#rdfms-xmllang - summary

This is an attempt to summarize the discussion of this issue to date.

Summary of the Summary:

 o M&S states that a language attribute is considered to be 'part of'
   a literal.

 o Of the three use cases, one does not need/use language attributes
   but model's language differently, one 'prefers' the M&S solution
   over the anon node with two properties solution and the other is
   as yet unclear.

 o three alternative proposals for representing language have been made,
     + the anon node with two properties trick
     + add a 4th component to triples (which is very close to M&S solution)
     + TBL's interpretation properties (which seem to me similar to Martyn's
       modeling technique).

Moving Forward:

I suggest we have to answer the following questions:

  o Do we understand what M&S says about xml:lang?

  o Is what M&S describes broken - is there some fatal flaw that must be
    fixed?

  o Is what M&S describes useful to application developers?

  o Is there another reason to change it?

Further Detail:

Three people had actions to determine use cases/requirements.

Martyin in [1], after talking to his sales and service guys came to the
surprising conclusion that "there is no expectation of language
attribution to survive in bodies of metadata".

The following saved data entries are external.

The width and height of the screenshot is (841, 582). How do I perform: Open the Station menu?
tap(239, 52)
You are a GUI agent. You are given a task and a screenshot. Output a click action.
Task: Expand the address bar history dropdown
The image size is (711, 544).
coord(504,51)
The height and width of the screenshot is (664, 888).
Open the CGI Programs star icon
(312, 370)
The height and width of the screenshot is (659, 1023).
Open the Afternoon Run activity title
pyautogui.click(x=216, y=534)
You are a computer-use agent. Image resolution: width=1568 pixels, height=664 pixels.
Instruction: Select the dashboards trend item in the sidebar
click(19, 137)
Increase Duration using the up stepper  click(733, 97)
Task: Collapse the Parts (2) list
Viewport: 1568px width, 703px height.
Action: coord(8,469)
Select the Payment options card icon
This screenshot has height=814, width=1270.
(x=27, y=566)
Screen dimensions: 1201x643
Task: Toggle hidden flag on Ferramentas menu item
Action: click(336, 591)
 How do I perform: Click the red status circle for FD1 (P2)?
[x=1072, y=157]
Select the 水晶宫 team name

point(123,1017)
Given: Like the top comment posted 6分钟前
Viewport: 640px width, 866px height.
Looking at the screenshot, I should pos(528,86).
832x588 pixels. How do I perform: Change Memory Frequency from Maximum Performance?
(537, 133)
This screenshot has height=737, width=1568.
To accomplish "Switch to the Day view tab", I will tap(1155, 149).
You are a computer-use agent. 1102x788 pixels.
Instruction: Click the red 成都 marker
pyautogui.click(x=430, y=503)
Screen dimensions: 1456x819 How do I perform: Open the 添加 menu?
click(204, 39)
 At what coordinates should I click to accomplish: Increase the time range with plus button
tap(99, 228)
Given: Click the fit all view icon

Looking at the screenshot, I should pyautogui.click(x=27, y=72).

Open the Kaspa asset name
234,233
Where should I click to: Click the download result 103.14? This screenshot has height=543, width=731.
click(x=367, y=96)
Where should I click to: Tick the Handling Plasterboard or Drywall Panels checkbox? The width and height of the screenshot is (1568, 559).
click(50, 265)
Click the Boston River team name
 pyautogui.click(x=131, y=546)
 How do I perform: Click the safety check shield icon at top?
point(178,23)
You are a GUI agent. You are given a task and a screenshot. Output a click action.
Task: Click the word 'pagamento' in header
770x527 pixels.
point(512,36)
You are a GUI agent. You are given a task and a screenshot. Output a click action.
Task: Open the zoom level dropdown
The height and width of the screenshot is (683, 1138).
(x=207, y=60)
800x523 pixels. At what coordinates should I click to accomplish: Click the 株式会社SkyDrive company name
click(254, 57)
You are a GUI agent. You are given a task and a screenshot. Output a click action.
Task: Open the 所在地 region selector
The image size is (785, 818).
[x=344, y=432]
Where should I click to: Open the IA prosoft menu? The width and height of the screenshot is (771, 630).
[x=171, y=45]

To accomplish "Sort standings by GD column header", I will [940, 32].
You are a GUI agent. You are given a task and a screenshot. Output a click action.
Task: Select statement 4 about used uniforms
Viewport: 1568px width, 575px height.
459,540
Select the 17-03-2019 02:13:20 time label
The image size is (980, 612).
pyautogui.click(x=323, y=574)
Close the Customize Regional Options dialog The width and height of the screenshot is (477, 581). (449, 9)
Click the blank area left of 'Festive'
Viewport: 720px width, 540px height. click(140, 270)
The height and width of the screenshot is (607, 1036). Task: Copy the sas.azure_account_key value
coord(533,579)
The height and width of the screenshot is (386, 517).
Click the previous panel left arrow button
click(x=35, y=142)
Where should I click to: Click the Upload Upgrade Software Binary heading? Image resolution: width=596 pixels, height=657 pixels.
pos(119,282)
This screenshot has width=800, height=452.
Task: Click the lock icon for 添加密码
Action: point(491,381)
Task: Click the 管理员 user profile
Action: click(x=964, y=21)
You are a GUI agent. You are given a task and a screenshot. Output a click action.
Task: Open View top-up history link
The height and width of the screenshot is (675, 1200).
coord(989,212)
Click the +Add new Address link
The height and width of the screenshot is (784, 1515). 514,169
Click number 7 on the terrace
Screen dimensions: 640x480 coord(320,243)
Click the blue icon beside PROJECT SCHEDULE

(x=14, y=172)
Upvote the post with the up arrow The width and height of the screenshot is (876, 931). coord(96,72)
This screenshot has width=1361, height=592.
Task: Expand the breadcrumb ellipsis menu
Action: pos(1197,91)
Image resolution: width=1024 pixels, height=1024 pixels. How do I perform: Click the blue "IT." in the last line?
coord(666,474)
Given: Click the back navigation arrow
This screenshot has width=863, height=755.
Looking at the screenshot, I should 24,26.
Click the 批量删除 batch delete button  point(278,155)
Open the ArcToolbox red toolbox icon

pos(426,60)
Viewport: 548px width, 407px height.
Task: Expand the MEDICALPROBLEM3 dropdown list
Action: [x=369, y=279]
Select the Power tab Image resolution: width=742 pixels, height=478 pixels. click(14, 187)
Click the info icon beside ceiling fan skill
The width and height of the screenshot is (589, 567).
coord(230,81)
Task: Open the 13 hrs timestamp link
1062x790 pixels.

"Most of our customers and prospectives would willingly model such
equivalence classes as a separate body of metadata where a resource
represents the semantic point and translations are associated as
properties."

"This feedback demotes the association of locale
with text down to the level of general property (in the body of the
metadata) rather than as an intrinsic attribute of the quoted literal".

Basically, Martyn's conclusion is that his users have no use for a lang
attribute as part of a literal.

Eric Miller produced requirements [2] based on the work of the DCMI
multiple languages special interest group and the DCMI registry
working group.  The DCMI registry working group loads schemas into
a service and permits searching of them.  Typical queries include:

'show me the french representation of the dc:title element'
'show me the DCES in german'

There is no indication of whether the xml:lang approach currently
described by M&S meets these requirements.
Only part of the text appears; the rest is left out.